Stored data »

▬▬▬▬▬▬▬▬▬▬

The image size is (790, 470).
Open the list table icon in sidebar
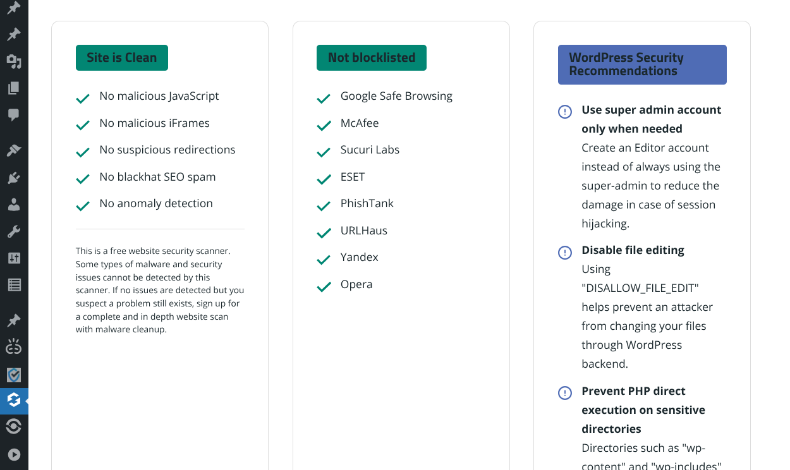tap(14, 285)
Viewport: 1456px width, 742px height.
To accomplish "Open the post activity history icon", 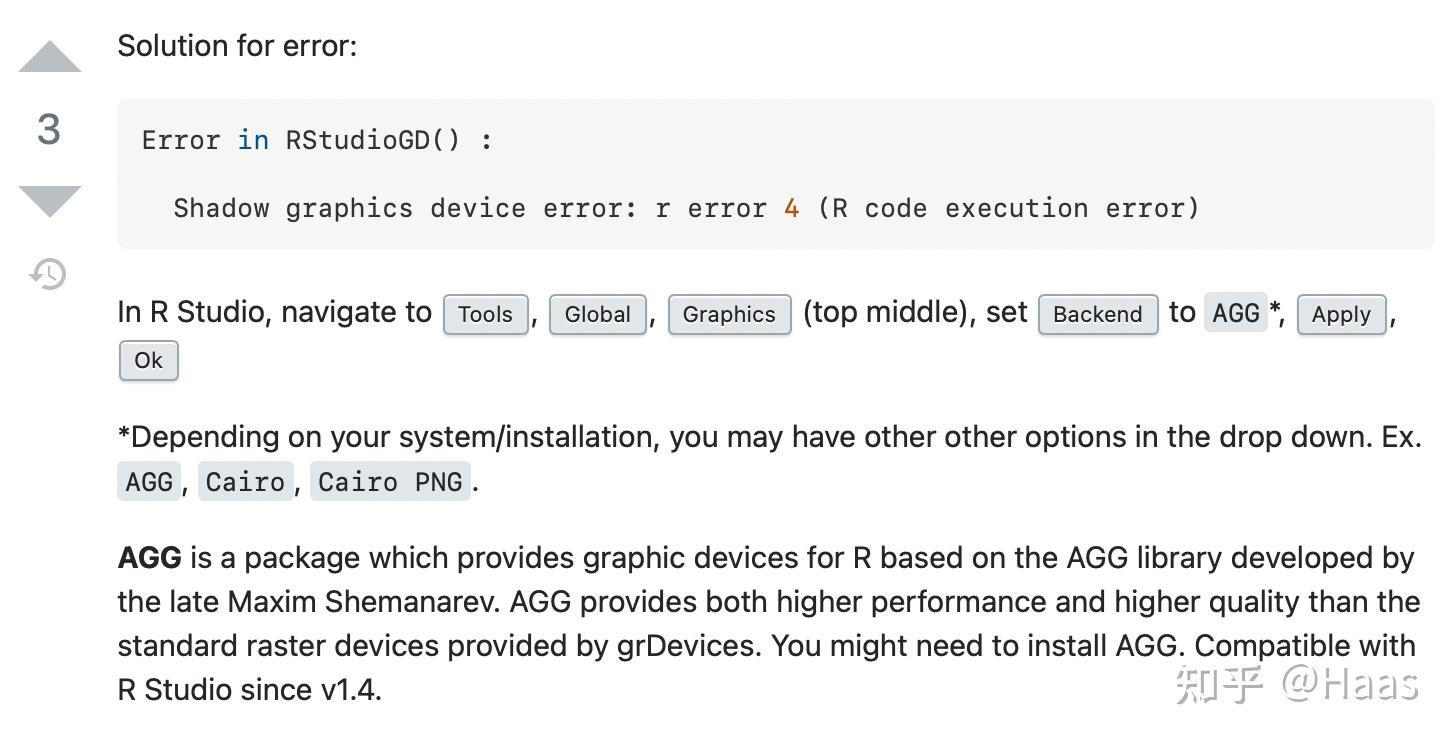I will 48,273.
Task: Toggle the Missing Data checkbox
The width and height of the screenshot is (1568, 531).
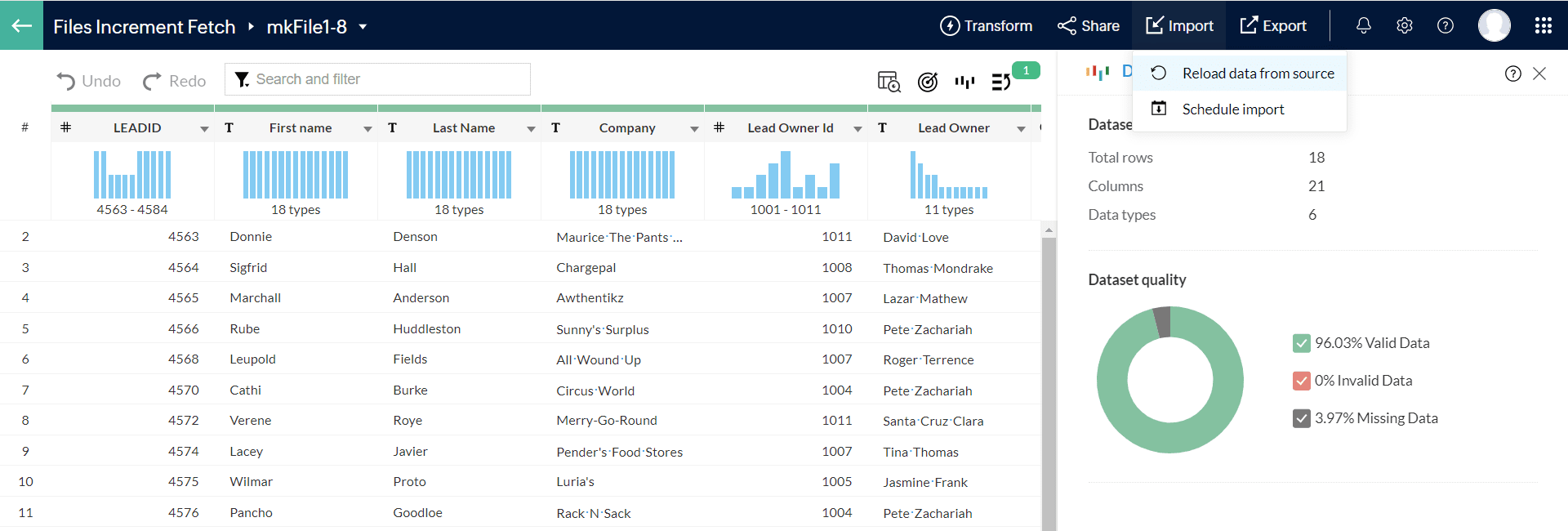Action: [1301, 418]
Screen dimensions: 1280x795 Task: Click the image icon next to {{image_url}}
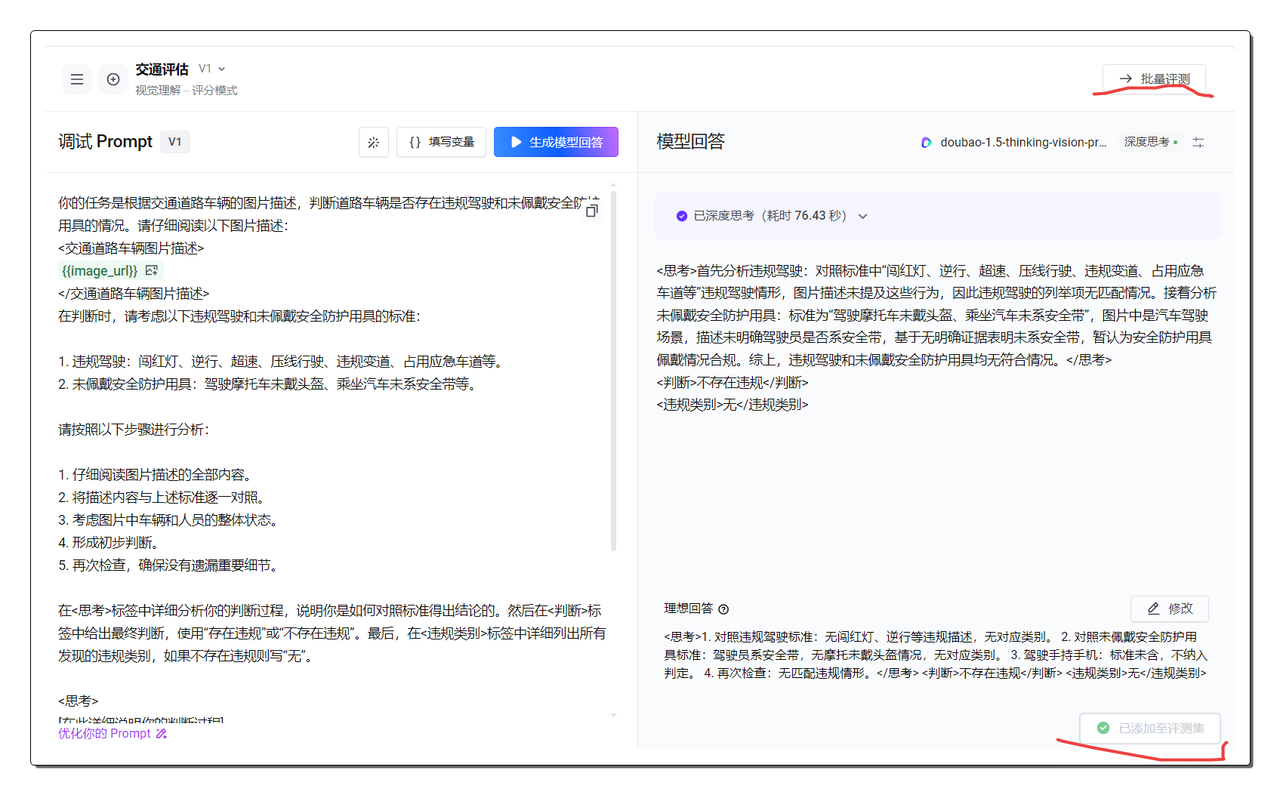click(152, 271)
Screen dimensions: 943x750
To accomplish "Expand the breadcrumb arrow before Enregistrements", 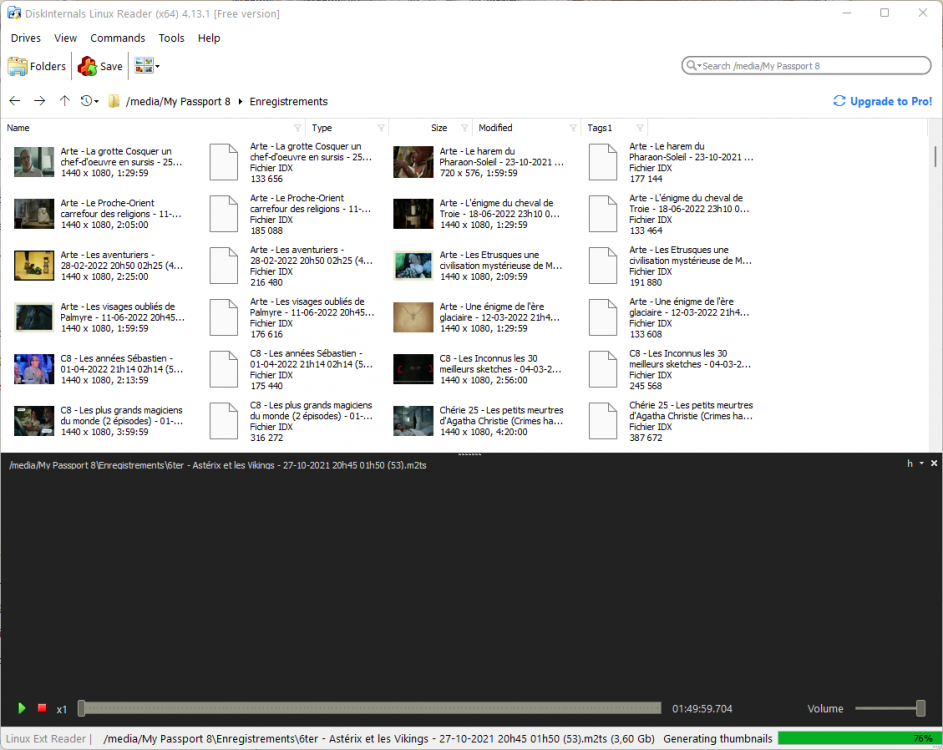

▬▬▬▬▬▬▬▬▬▬

About this task » Line by line and exactly, reproduce the span from the line with "Screen dimensions: 943x750" through the end of the data above, both ends included, with pictures left out.

Finished task »
Screen dimensions: 943x750
To accomplish "Expand the breadcrumb arrow before Enregistrements", 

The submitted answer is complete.